**Your instructions**
Repeat the entries that follow from start to finish, keeping every character.
[Exercise data]
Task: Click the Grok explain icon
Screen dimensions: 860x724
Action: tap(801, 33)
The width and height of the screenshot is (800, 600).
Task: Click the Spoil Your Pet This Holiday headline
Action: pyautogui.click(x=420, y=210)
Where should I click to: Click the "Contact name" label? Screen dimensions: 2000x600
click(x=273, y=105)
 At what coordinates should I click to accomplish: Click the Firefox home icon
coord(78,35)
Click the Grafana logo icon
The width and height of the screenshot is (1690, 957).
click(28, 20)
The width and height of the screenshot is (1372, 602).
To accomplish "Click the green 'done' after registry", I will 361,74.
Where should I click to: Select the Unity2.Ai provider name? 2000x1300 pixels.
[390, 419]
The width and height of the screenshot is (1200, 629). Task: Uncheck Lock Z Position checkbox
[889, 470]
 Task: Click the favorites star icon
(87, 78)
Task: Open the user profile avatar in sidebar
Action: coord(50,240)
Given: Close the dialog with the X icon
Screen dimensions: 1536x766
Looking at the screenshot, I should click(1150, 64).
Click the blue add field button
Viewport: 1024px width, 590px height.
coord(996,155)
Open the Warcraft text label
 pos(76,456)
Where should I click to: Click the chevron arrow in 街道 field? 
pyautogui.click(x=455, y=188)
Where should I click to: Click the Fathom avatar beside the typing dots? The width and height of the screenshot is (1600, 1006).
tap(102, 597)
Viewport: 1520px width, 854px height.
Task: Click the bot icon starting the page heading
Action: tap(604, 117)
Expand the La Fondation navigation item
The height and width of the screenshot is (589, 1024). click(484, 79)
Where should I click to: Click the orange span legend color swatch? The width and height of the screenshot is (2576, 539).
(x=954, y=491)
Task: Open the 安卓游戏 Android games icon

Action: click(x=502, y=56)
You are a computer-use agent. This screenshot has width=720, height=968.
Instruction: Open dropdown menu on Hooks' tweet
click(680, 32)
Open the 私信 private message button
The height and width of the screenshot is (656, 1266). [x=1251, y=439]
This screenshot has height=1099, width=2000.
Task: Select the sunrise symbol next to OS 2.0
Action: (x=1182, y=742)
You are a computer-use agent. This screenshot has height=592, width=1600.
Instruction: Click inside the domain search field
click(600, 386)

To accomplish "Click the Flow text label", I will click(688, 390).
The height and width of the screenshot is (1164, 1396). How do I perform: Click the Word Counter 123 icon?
[/Exercise data]
**Answer to this problem**
Task: Click the Grok explain icon
Screen dimensions: 860x724
Action: tap(801, 33)
The width and height of the screenshot is (800, 600).
Task: Click the Spoil Your Pet This Holiday headline
Action: pyautogui.click(x=420, y=210)
Where should I click to: Click the "Contact name" label? Screen dimensions: 2000x600
click(x=273, y=105)
 At what coordinates should I click to accomplish: Click the Firefox home icon
coord(78,35)
Click the Grafana logo icon
The width and height of the screenshot is (1690, 957).
click(28, 20)
The width and height of the screenshot is (1372, 602).
To accomplish "Click the green 'done' after registry", I will 361,74.
Where should I click to: Select the Unity2.Ai provider name? 2000x1300 pixels.
[390, 419]
The width and height of the screenshot is (1200, 629). Task: Uncheck Lock Z Position checkbox
[889, 470]
 Task: Click the favorites star icon
(87, 78)
Task: Open the user profile avatar in sidebar
Action: coord(50,240)
Given: Close the dialog with the X icon
Screen dimensions: 1536x766
Looking at the screenshot, I should click(1150, 64).
Click the blue add field button
Viewport: 1024px width, 590px height.
coord(996,155)
Open the Warcraft text label
 pos(76,456)
Where should I click to: Click the chevron arrow in 街道 field? 
pyautogui.click(x=455, y=188)
Where should I click to: Click the Fathom avatar beside the typing dots? The width and height of the screenshot is (1600, 1006).
tap(102, 597)
Viewport: 1520px width, 854px height.
Task: Click the bot icon starting the page heading
Action: tap(604, 117)
Expand the La Fondation navigation item
The height and width of the screenshot is (589, 1024). click(484, 79)
Where should I click to: Click the orange span legend color swatch? The width and height of the screenshot is (2576, 539).
(x=954, y=491)
Task: Open the 安卓游戏 Android games icon

Action: click(x=502, y=56)
You are a computer-use agent. This screenshot has width=720, height=968.
Instruction: Open dropdown menu on Hooks' tweet
click(680, 32)
Open the 私信 private message button
The height and width of the screenshot is (656, 1266). [x=1251, y=439]
This screenshot has height=1099, width=2000.
Task: Select the sunrise symbol next to OS 2.0
Action: (x=1182, y=742)
You are a computer-use agent. This screenshot has height=592, width=1600.
Instruction: Click inside the domain search field
click(600, 386)

To accomplish "Click the Flow text label", I will click(688, 390).
The height and width of the screenshot is (1164, 1396). How do I perform: Click the Word Counter 123 icon?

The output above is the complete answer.